» **WORK TASK**
Extract precisely the lines of the entries below, from the first line through the line containing "русские звезды хаб (70, 2170)".

(Dataset records)
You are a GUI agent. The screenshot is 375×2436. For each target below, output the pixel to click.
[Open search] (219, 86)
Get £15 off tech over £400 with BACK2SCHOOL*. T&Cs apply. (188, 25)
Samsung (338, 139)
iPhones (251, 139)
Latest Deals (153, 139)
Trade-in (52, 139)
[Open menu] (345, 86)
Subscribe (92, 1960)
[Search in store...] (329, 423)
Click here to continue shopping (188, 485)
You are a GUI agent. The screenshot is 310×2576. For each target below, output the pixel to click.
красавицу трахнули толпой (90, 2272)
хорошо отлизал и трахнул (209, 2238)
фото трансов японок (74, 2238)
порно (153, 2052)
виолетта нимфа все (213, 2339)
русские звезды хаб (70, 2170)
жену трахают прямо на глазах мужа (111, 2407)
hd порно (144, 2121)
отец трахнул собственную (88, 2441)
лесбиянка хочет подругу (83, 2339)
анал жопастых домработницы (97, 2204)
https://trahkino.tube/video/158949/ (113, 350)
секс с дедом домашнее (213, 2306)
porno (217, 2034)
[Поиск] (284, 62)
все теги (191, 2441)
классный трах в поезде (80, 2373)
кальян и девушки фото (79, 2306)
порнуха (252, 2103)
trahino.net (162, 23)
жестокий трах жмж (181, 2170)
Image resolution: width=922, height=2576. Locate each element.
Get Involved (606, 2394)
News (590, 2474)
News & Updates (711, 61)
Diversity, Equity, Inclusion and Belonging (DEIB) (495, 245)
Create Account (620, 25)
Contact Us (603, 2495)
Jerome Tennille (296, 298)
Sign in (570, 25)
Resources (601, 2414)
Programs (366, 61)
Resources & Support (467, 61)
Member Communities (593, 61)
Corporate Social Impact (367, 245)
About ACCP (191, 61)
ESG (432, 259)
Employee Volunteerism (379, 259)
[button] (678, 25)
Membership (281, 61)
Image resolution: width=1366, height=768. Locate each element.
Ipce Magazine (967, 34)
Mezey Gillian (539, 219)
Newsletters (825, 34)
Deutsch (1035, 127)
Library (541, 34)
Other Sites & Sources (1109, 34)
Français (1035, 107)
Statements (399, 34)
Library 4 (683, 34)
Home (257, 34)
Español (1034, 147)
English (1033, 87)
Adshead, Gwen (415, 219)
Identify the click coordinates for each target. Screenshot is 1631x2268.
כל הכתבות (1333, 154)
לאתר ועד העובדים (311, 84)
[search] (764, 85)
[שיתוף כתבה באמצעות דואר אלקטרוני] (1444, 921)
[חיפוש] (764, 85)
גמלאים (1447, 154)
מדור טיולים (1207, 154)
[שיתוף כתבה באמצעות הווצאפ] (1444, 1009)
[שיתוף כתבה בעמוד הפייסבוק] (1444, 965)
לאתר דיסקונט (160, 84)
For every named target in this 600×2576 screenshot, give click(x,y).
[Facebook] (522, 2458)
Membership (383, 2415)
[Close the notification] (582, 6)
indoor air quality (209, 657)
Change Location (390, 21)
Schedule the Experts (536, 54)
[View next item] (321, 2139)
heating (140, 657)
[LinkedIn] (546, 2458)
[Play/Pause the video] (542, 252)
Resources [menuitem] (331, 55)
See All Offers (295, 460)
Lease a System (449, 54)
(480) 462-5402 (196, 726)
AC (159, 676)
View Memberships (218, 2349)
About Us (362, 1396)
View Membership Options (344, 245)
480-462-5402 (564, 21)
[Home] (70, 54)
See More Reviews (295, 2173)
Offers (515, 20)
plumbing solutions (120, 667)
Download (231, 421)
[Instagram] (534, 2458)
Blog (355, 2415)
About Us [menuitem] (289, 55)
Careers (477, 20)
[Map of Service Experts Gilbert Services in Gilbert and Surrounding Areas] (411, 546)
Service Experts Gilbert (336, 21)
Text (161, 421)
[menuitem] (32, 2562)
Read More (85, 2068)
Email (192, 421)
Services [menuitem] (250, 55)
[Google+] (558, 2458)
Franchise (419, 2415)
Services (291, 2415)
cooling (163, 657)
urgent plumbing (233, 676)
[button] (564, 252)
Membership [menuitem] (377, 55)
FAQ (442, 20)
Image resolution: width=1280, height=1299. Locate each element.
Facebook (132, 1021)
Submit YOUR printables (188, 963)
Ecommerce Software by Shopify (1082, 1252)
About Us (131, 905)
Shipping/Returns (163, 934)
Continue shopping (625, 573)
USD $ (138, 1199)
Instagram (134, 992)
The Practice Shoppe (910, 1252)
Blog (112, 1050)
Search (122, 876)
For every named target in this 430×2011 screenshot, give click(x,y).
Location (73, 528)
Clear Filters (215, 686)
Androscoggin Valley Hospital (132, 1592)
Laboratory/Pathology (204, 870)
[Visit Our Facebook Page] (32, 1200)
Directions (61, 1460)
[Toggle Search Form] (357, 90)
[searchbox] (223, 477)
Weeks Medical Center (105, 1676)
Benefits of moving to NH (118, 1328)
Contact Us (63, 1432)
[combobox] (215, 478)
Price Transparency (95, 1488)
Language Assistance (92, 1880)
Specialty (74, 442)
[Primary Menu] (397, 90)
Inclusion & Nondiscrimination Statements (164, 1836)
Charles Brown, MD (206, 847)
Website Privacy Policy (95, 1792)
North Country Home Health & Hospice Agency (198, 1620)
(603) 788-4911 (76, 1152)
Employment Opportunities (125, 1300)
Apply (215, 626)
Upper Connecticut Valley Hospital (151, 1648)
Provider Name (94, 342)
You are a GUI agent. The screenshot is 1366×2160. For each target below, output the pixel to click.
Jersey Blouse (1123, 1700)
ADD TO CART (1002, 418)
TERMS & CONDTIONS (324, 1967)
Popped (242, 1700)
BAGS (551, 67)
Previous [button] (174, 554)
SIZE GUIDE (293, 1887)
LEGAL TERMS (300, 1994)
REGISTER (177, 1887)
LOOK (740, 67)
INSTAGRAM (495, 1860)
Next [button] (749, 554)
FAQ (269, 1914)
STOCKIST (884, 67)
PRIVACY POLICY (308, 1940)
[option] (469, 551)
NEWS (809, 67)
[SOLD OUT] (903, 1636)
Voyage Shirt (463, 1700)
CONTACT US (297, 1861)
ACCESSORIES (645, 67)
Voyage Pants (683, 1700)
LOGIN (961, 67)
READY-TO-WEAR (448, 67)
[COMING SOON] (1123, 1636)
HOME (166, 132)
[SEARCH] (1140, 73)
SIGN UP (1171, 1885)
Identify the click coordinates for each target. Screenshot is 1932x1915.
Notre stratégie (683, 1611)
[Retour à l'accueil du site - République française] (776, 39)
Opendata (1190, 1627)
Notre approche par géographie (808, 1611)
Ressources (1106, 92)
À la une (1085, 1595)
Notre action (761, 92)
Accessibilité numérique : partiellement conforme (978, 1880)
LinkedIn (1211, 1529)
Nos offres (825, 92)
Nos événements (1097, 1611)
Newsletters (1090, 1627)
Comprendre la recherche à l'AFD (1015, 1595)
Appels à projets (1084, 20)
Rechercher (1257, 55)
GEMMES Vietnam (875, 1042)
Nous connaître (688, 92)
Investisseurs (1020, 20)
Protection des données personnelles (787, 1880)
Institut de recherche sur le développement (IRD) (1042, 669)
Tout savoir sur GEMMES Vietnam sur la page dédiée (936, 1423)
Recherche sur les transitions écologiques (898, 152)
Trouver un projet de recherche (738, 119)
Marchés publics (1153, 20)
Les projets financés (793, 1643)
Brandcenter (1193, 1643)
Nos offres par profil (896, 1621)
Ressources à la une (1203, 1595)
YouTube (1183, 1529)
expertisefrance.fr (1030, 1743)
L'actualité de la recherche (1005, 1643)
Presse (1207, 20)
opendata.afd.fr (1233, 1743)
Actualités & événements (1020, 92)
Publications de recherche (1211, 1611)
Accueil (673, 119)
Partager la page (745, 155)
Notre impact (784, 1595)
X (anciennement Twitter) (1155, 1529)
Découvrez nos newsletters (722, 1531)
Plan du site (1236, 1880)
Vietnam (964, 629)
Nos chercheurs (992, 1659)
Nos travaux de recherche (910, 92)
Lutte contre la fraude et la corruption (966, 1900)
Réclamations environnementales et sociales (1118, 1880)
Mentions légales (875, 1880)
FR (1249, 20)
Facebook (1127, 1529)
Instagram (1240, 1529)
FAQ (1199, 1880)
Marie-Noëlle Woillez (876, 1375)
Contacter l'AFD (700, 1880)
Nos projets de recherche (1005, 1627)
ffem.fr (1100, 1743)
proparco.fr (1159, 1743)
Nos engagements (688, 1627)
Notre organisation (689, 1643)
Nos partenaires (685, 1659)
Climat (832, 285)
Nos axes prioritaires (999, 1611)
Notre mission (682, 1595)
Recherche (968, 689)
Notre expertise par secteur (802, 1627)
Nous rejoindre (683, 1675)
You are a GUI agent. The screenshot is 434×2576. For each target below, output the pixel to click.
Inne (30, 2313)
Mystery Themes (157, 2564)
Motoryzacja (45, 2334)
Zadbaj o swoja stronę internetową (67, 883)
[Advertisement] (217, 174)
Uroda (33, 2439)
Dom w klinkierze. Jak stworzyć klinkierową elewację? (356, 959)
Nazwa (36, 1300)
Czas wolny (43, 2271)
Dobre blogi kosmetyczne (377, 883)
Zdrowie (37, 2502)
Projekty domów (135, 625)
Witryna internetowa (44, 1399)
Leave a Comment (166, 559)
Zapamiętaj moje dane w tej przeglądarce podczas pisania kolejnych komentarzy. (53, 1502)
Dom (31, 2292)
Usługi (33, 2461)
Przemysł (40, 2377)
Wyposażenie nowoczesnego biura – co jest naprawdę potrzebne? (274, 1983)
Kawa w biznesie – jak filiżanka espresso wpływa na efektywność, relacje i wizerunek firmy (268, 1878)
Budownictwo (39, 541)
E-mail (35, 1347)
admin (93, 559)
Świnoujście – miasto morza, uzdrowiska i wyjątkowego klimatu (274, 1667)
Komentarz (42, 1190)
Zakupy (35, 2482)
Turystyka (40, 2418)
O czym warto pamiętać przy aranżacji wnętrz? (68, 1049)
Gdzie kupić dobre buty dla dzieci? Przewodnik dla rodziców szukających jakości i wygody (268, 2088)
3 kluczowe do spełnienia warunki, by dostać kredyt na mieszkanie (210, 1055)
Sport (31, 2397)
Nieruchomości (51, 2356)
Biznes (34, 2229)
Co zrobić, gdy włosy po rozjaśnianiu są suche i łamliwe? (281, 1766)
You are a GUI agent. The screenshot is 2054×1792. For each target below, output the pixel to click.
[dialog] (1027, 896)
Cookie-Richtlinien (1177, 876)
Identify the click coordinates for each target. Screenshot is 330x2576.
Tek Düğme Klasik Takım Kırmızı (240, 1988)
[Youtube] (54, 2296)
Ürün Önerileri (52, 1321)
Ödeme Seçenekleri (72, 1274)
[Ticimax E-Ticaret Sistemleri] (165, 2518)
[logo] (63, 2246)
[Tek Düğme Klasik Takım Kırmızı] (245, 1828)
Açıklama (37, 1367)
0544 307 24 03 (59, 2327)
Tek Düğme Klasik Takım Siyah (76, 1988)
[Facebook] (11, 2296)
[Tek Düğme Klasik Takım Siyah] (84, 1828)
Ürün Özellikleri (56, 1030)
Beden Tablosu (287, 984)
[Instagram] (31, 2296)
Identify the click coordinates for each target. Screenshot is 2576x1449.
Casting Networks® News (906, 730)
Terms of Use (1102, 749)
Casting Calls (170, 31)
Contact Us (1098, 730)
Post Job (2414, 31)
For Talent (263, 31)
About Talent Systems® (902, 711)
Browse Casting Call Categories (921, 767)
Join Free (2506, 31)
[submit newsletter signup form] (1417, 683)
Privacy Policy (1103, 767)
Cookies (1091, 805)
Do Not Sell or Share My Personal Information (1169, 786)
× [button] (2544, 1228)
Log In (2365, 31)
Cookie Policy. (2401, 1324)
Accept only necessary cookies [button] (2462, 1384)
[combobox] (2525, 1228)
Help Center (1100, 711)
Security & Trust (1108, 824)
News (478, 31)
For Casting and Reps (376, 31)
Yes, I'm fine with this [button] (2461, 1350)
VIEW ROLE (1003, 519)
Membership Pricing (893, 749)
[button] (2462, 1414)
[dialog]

» **YOUR SOLUTION**
You are a GUI agent. The screenshot is 375×2436. For each target below, output the pixel to click.
[Open search] (219, 86)
Get £15 off tech over £400 with BACK2SCHOOL*. T&Cs apply. (188, 25)
Samsung (338, 139)
iPhones (251, 139)
Latest Deals (153, 139)
Trade-in (52, 139)
[Open menu] (345, 86)
Subscribe (92, 1960)
[Search in store...] (329, 423)
Click here to continue shopping (188, 485)
You are a GUI agent. The screenshot is 310×2576. For each target below, output the pixel to click.
красавицу трахнули толпой (90, 2272)
хорошо отлизал и трахнул (209, 2238)
фото трансов японок (74, 2238)
порно (153, 2052)
виолетта нимфа все (213, 2339)
русские звезды хаб (70, 2170)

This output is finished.